Eine Hebamme legt einer schwangeren Patientin die Sensoren eines Wehenschreibers an. Der Beruf birgt viel Verantwortung.
Eine Hebamme legt einer schwangeren Patientin die Sensoren eines Wehenschreibers an. Der Beruf birgt viel Verantwortung. © dpa | Focke Strangmann

Viele Hebammen arbeiten in Teilzeit

Wie viele Stunden Hebammen arbeiten, hat das Gesundheitsamt nicht ermittelt. Man weiß aber: Viele Hebammen arbeiten in Teilzeit. Man weiß auch: Fast alle in Kliniken tätige, angestellten Hebammen sind gleichzeitig auch freiberuflich tätig, um Hausgeburten zu begleiten.

Der Altersdurchschnitt der angestellten Hebammen liegt bei 44 Jahren. Der Altersdurchschnitt der freien Hebammen ist etwas höher: 48 Jahre.

Alter der angestellten Hebammen:

  • 22 Prozent unter 30 Jahre
  • 41 Prozent zwischen 30 und 50 Jahre
  • 36 Prozent zwischen 50 und 65 Jahre

Alter der freiberuflichen Hebammen:

  • 9 Prozent unter 30 Jahre
  • 43 Prozent zwischen 30 und 50 Jahre
  • 35 Prozent zwischen 50 und 65 Jahre

Der Blick in die Zukunft der Hebammenversorgung in der Region ist differenziert.
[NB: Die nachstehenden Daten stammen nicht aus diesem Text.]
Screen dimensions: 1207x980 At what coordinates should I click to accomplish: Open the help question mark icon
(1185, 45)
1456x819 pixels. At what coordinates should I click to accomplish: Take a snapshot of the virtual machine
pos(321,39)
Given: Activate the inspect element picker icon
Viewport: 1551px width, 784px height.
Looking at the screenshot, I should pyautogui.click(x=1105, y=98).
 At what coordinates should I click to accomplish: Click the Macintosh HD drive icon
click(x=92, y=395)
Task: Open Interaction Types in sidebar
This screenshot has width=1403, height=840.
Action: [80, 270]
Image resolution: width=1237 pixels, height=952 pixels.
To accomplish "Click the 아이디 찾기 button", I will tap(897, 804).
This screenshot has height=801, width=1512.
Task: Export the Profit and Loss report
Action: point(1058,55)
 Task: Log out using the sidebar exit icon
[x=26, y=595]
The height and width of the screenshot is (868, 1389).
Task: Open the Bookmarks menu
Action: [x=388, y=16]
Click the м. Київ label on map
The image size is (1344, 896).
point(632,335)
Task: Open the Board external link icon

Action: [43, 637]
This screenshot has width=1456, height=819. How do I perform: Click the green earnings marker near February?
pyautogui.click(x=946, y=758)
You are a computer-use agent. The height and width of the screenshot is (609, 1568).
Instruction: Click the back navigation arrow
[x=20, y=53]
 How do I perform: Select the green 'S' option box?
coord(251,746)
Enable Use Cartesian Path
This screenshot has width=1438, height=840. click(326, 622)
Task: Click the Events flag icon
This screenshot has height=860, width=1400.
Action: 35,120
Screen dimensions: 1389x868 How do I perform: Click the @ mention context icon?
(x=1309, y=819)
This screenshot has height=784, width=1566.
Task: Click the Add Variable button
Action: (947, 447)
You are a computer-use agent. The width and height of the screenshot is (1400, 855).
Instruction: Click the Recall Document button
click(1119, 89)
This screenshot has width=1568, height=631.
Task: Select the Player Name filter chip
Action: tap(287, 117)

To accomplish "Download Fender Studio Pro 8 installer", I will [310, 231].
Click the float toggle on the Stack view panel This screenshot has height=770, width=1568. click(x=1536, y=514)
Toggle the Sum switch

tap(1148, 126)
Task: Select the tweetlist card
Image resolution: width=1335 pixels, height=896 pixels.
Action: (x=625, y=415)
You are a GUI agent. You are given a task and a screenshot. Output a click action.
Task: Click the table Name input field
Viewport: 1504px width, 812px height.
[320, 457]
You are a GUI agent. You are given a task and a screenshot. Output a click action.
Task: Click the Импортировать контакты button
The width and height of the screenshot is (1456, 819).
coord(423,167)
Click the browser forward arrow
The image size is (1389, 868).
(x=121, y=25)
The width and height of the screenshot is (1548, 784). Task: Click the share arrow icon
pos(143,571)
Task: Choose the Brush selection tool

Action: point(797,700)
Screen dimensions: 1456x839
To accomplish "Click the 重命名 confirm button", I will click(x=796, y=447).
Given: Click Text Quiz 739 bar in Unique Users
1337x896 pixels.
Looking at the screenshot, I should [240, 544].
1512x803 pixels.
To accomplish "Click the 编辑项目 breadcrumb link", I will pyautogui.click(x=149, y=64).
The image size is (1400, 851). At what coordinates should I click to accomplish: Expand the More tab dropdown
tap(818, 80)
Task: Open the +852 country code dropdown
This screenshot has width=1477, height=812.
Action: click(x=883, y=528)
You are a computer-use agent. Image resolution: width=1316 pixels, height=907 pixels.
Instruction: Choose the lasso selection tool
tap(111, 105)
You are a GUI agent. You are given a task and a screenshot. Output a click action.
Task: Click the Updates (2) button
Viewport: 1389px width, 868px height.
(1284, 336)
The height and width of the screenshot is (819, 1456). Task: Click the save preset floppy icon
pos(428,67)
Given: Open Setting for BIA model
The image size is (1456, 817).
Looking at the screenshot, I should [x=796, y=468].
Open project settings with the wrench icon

Hebamme Christin Meyer macht sich keine Sorgen, während man an der Helios-Klinik in Herzberg aber sieht: Auch unter Hebammen fehlen die Fachkräfte.

Bringt der Studiengang Hebammenwissenschaften die Lösung?

In der Geburtsabteilung der Herzberger Klinik hofft man daher auf den neuen Studiengang Hebammenwissenschaften. Seit dem Wintersemester 2020/21 wird der an der Universitätsmedizin in Göttingen angeboten. Seit Juli 2023, erklärt die Sprecherin der Helios-Klinik in Herzberg, Daniela Kaspar-Richter, habe man eine Kooperationsvereinbarung mit der Universitätsmedizin. Die Studierenden können demnach einen Teil ihrer praktischen Ausbildung im Herzberger Krankenhaus absolvieren.

Die Hebammenwissenschaft ist ein duales Studium in Kooperation mit dem Gesundheitscampus. Niedersachsen setzt mit der Akademisierung die Reform der Hebammenausbildung um. In der Praxis sind die Studentinnen konfrontiert mit Vollzeitarbeit im Schichtdienst und damit mit etwa 2.000 Praxisstunden sowie mit sechs Monaten Probezeit. Der Abschluss ist eine staatliche Prüfung. Die Damen und vielleicht auch Herren dürfen sich dann Bachelor of Science/Hebammenwissenschaft nennen.

Sieben Semester müssen die Studenten für den Studiengang einplanen.

„Ergänzend zu den bereits realisierten praxis- und anwendungsbezogenen Studiengängen leisten HAWK und UMG mit der gemeinsamen Realisierung des Bachelorstudiengangs Hebammenwissenschaft einen weiteren wichtigen Beitrag zur Deckung des Fachkräftebedarfs in der Gesundheitsversorgung“, heißt es auf den Webseiten der Universitätsmedizin Göttingen.